Steps in Retrieving and Presenting Data There are eight steps in the retrieval and presentation of data:
- Choose a relation from the database.
- Join the relations together.
- Project columns from the relation.
- Select rows from the relation.
- Derive new attributes.
- Index or sort rows.
- Calculate totals and performance measures.
- Present data.
The first and last steps must be done, but the six steps in between are optional, depending on how data are to be used. Figure illustrated below is a visual guide to the steps.
The final step in the retrieval of data is presentation. Presentation of the data abstracted from the database can take many forms. Sometimes the data will be presented in tabular form, sometimes in graphs, and other times as a single-word answer on a screen. Output design, as covered in Chapter “Designing Effective Output“, provides a more detailed look at presentation objectives, forms, and methods.
One of the main reasons for normalization is to organize data so as to reduce redundant data. If you are not required to store the same data over and over again, you can save a great deal of space. Such organization allows the analyst to reduce the amount of storage needed, something that was very important when storage was expensive.

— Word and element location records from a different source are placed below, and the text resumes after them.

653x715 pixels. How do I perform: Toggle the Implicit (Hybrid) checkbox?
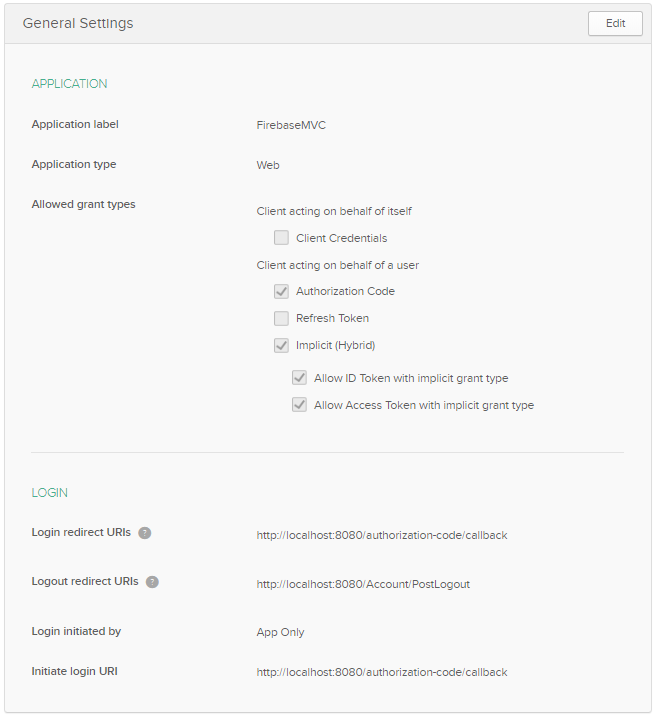pos(282,345)
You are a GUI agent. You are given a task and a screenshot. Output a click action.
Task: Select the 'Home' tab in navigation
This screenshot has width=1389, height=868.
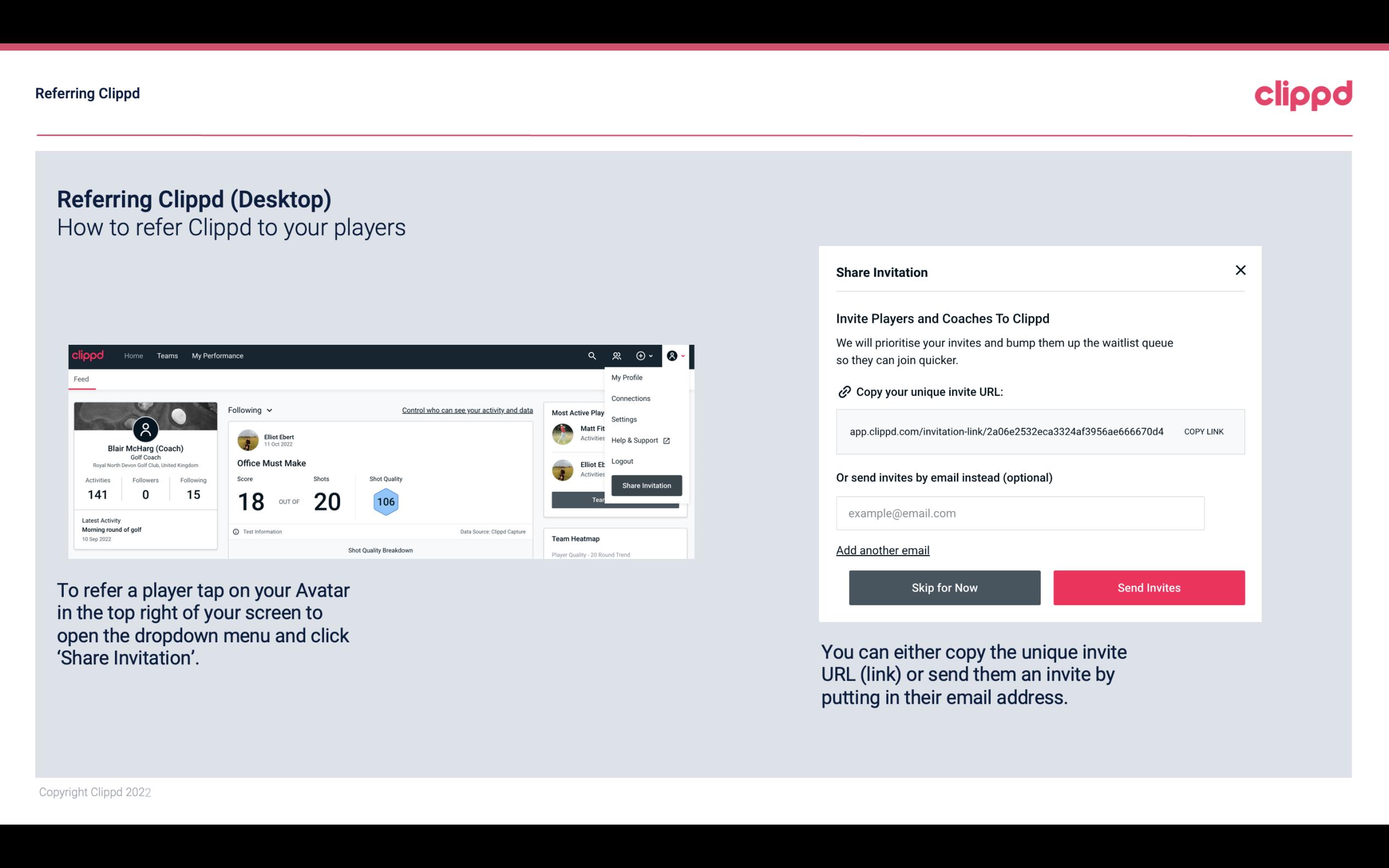pyautogui.click(x=132, y=356)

We learned in the last section that to use normalized data we had to progress through a series of steps that involved joining, sorting, and summarizing. When speed of querying the database (that is, asking a question and requiring a rapid response) is critical, it may be important to store data in other ways.

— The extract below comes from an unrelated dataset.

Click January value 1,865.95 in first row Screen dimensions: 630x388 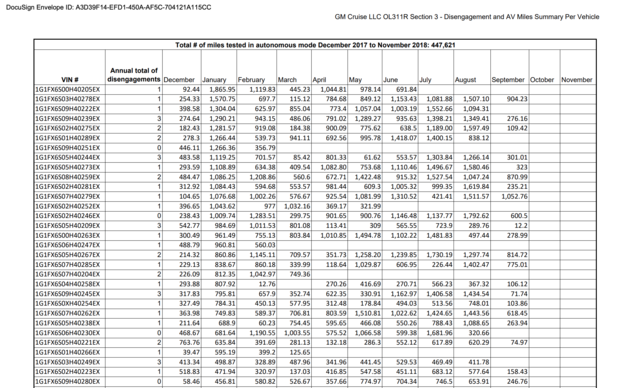coord(222,89)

Denormalization is the process of taking the logical data model and transforming it into a physical model that is efficient for the most often needed tasks. These tasks can include report generation, but they can also mean more efficient queries. Complex queries such as online analytic processing (OLAP), as well as data mining and knowledge data discovery (KDD) processes, can also make use of databases that are denormalized.

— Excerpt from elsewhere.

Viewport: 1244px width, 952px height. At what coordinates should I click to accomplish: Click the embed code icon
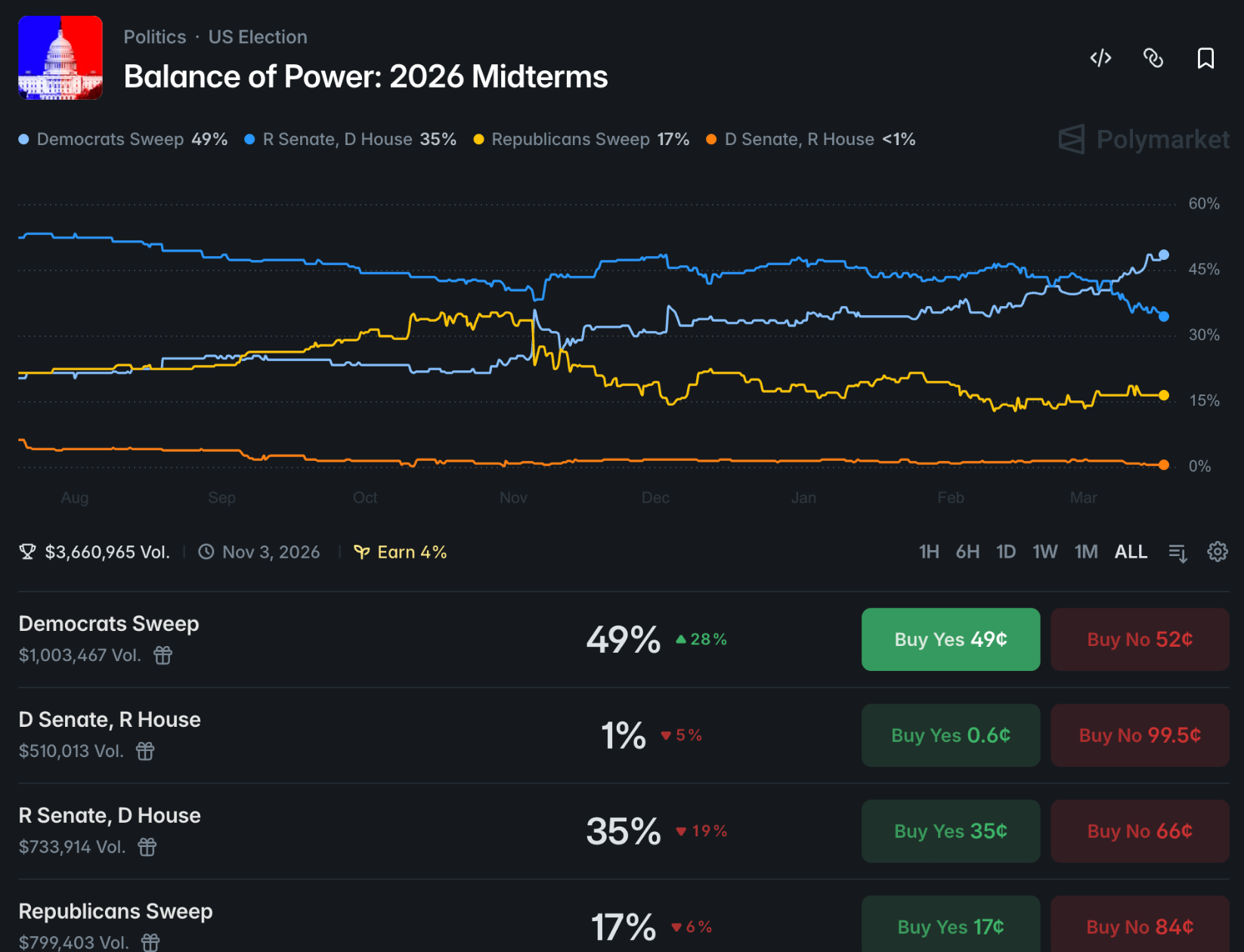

Denormalization can be accomplished in a number of different ways. Figure shown below depicts some of these approaches. First, we can take a many-to-many relationship, such as that of SALESPERSON and CUSTOMER, which share the associative entity SALES. By combining the attributes from SALESPERSON and SALES we can avoid one of the join processes. This may result in a considerable amount of data duplication, but it makes the queries about sales patterns more efficient.
Another reason for denormalization is to avoid repeated reference to a lookup table. It may be more efficient to repeat the same information—for example, the city, state, and zip code—even though this information can usually be stored as a zip code only. Hence, in the sales example, CUSTOMER and WAREHOUSE may be combined.
Finally, we look at one-to-one relationships because they are very likely to be combined for practical reasons. If we learn that many of the queries regarding orders also are interested in how the order was shipped, it would make sense to combine, or denormalize. Hence, in the example, some of the details can appear in both ORDER-DETAILS and SHIPPING-DETAILS when we go through denormalization.